# [CHALLENGE 1]
Copy from the West Africa book-tour text, word for word, the part starting with "Making Africa Work —" and going on through "two billion people.".
# [CHALLENGE 2]
Extend the text on the Making Africa Work launch tour in West Africa beyond its final sentence, keeping to its subject and tone.

# [SELECTED TEXT]
★ ★ ★ ★

Making Africa Work — insights from West Africa
The road from state weakness to strength is most likely under decisive domestic leadership that is committed to popular welfare
We have just completed a tour to launch Making Africa Work across eight West Africa locations: Benin, Ghana, Cote d’Ivoire, Senegal, Mali, Niger, Burkina Faso and Nigeria.
The book’s central proposition is that Africa will have to change its business-as-usual approach if it is to create the economic growth and jobs for its upcoming demographic surge.
Sub-Saharan Africa is projected to double its population between now and 2050 to two billion people.
The eight launch programmes involved not fewer than two current prime ministers (Mali and Niger), five current presidents (Burkina Faso, Mali, Ghana, Cote d’Ivoire, and Niger), a minister as a keynote speaker at every event and multiple cabinet members in the cases of Mali, Burkina Faso, and Niger, and three former presidents. They involved more than 1,400 attendees, 35 television feeds, and over 100 journalists.
For the eight countries exemplify this challenge. At independence their populations totalled 75 million, of which Nigeria made up 60%. Today the figure has risen to 320 million. Nigeria’s share remains much the same.
By 2050 the projected population of the eight is estimated at 725 million. Although Nigeria will more than double its population, its rate of growth is not the greatest. Niger will go from 20.6 million today to more than 68 million, a 20-fold population increase since independence in 1960.

★ ★ ★ ★

# [GIVEN INFORMATION]
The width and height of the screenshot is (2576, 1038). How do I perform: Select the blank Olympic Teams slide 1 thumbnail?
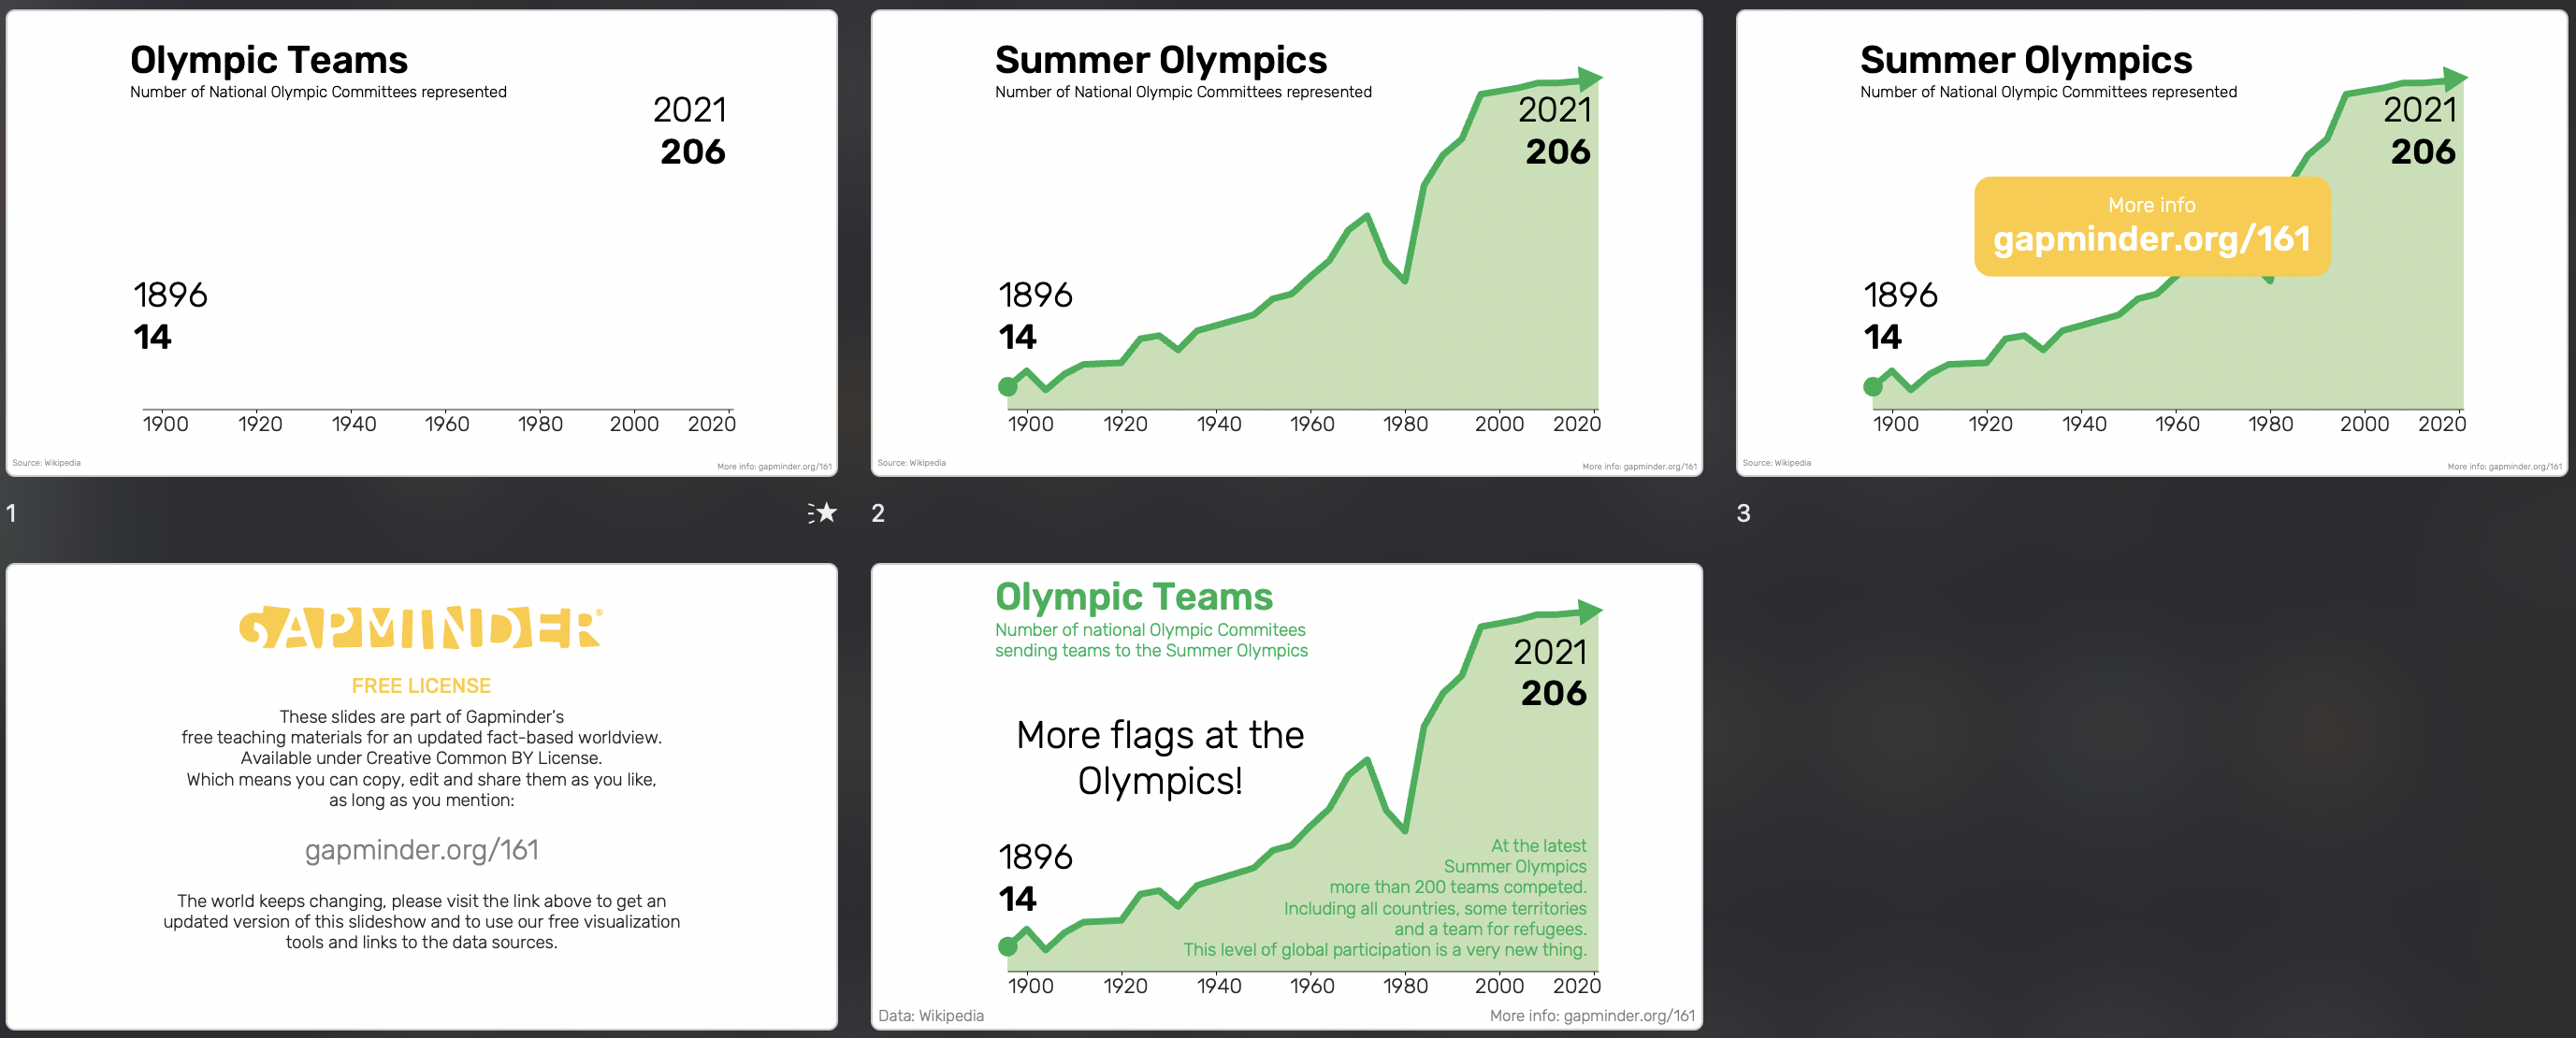coord(421,243)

★ ★ ★ ★

# [WRITTEN REPLY 1]
Making Africa Work — insights from West Africa
The road from state weakness to strength is most likely under decisive domestic leadership that is committed to popular welfare
We have just completed a tour to launch Making Africa Work across eight West Africa locations: Benin, Ghana, Cote d’Ivoire, Senegal, Mali, Niger, Burkina Faso and Nigeria.
The book’s central proposition is that Africa will have to change its business-as-usual approach if it is to create the economic growth and jobs for its upcoming demographic surge.
Sub-Saharan Africa is projected to double its population between now and 2050 to two billion people.

# [WRITTEN REPLY 2]
Even now, the swell in population numbers is creating all manner of security stresses and strains.
Southern European navies have been kept very busy intercepting boats filled to the gunwales with African refugees in search of a better life. In 2016, for example, an estimated 181,000 refugees reached Italy through Libya. This number is rising, and rapidly. The number of Nigerians — the largest group of migrants — reaching Italy via Libya has officially risen from 9,000 in 2014 to 37,550 in 2016.
Perhaps as many as ten thousand migrants don’t survive the journey each year, with heart-wrenching consequences. In October 2013, the decomposing bodies of 87 Niger migrants, among them 52 children, were discovered in the Sahara Desert. Their two trucks had broken down while trying to reach Algeria. Their passengers’ corpses were found in groups in a wide radius around an oasis. Some had been eaten by jackals.
Niger is one of the world’s poorest countries, second from last on the UN’s Human Development Index, only above the Central African Republic. Agadez, in its geographic centre, is regarded as a hub in the regional trade in migrants seeking fresh European pastures.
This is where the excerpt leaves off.